Rapid Prediction of High-Resolution 3D Ship Airwake in the Glide Path Based on CFD, BP Neural Network, and DWL

To meet the requirements of the high spatiotemporal three-dimensional (3D) airflow field within the glide path corridor during carrier-based aircraft / unmanned aerial vehicle (UAV) landings, this paper proposes a prediction method for high spatiotemporal resolution 3D ship airwake along the glide path by integrating computational fluid dynamics (CFD), backpropagation (BP) neural network, and Doppler wind lidar (DWL).

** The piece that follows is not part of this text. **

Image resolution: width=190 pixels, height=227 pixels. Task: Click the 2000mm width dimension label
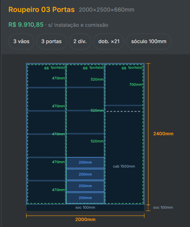85,219
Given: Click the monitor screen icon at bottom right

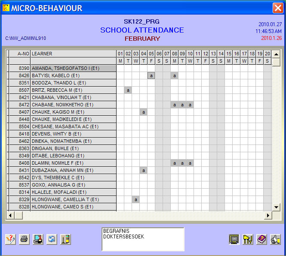Looking at the screenshot, I should point(234,240).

Firstly, taking the conceptual design aircraft carrier model as the research object, CFD numerical simulation of the ship airwake within the glide path region is carried out by using the Poly-Hexcore grid and the detached eddy simulation (DES) / the Reynolds-averaged Navier-Stokes (RANS) turbulence models. Then, using the high spatial resolution ship airwake along the glide path obtained from steady RANS computations under different headwind conditions as sample dataset, the BP neural network prediction models were trained and optimized. Along the ideal glide path within 200 m behind the stern, the correlation coefficients between the predicted results of the BP neural network and the headwind, crosswind, and vertical wind of the testing samples exceeded 0.95, 0.91, 0.82, respectively. Finally, using the inflow speed and direction with high temporal resolution from the bow direction obtained by the shipborne DWL as input, the BP prediction models can achieve accurate prediction of the 3D ship airwake along the glide path with high spatiotemporal resolution (3 m, 3 Hz).